Bookmarks

You haven't yet saved any bookmarks. To bookmark a post, just click .

  • Voximplant's Dialogflow Connector: 2019 Review

  • In this third installment of our Building a Voicebot IVR with Dialogflow series, we take a look at Voximplant’s Dialogflow Connector. Voximplant was the first CPaaS vendor to have a direct telephony integration with Dialogflow. Alexey Aylarov gave an introduction how they build this gateway here soon after it was first released. Emiliano and I ended up using Voximpant’s Dialogflow Connector for our project, so we will go much deeper into how Voximplant matched up to our requirements and provide some code samples in this post.

    Voximplant-Dialogflow-Connector-architecture

    VoxEngine Approach

    Serverless Execution

    Unlike the XML-script based approach used by many platforms, Voximplant has a JavaScript-based execution environment it calls VoxEngine.

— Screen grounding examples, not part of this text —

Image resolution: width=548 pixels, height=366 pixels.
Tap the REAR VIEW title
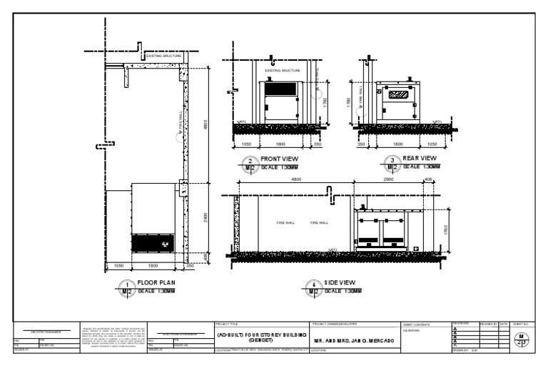[420, 158]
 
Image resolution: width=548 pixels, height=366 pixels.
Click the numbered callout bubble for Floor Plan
[126, 287]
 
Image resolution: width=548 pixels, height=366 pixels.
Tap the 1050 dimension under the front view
[246, 144]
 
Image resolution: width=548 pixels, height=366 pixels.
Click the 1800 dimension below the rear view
[400, 144]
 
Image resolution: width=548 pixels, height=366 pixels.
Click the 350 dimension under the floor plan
[190, 265]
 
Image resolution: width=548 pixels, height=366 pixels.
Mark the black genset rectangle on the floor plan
[152, 243]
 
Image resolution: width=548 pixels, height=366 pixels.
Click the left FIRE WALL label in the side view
[286, 223]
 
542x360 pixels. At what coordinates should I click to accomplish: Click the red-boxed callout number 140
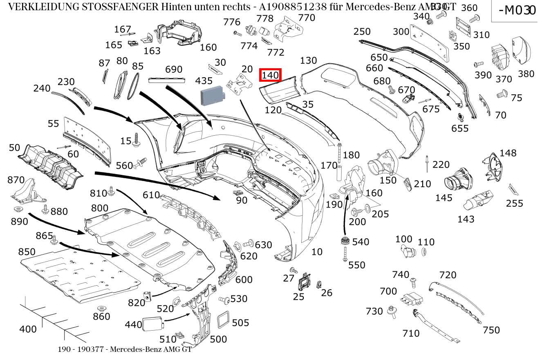click(270, 75)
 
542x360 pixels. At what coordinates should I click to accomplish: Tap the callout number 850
click(27, 252)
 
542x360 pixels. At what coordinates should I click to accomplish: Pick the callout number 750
click(491, 330)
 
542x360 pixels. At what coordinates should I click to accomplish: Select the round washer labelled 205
click(366, 209)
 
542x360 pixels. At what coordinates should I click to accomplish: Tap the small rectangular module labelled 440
click(152, 324)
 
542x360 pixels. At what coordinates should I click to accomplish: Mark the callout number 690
click(174, 69)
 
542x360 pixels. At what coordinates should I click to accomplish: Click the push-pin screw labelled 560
click(141, 163)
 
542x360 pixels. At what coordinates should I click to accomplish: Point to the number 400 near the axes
click(28, 329)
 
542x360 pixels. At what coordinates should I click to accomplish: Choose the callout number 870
click(16, 180)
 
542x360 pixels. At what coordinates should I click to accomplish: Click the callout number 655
click(460, 128)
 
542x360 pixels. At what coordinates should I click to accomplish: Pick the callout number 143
click(466, 219)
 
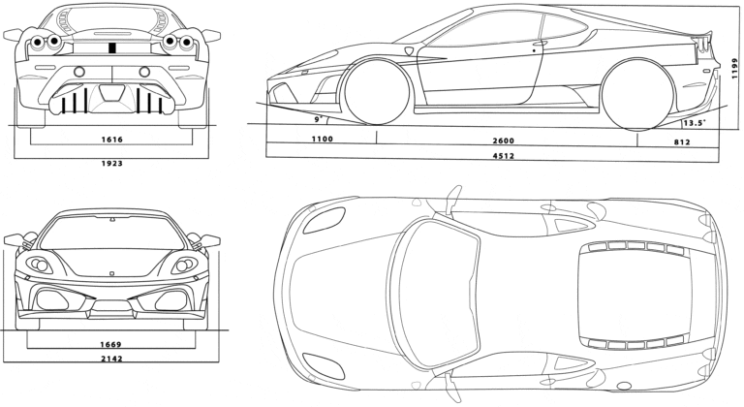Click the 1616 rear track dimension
tap(110, 140)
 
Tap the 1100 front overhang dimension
tap(322, 141)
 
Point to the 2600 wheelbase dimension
tap(503, 141)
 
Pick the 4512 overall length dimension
tap(503, 156)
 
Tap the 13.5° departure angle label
tap(693, 123)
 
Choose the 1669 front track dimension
tap(110, 344)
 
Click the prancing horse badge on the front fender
tap(409, 49)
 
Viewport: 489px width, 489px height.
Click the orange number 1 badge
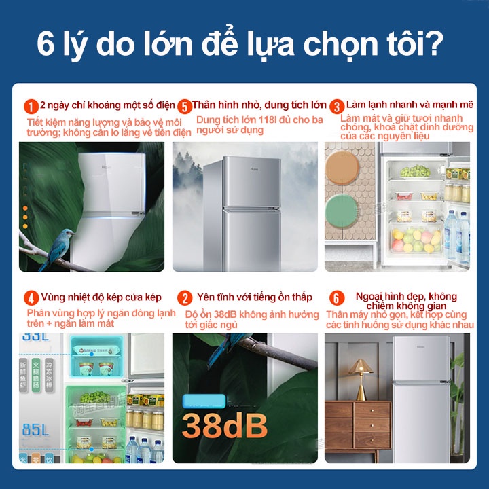point(31,107)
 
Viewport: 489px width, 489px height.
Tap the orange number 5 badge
point(184,107)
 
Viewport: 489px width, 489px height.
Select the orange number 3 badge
point(337,107)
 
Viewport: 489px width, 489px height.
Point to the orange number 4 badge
point(31,298)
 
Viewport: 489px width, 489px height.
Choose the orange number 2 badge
point(184,298)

While not terribly complex, it does require some JavaScript skills if you want to do more than copy and paste example code you may find. This all runs serverless so you don’t have do setup your own development environment and worry about servers. It is quick to get going if you just need to manage a few lines of code. The downside is you need to get used to their web-based Integrated Development Environment (IDE) and debugging tools or figure out how to use thier APIs to synch your JavaScript files. You will likely start to miss your preferred IDE as your VoxEngine scripts grow in complexity. Also, make sure to remember to save often since the web interface won’t do that for you automatically!

    Dialogflow API wrappers

    Voximplant provides a lot of control over its interaction with Dialogflow. It has effectively wrapped most of the Dialogflow API’s for interacting with an existing agent (but not the ones for programming an agent).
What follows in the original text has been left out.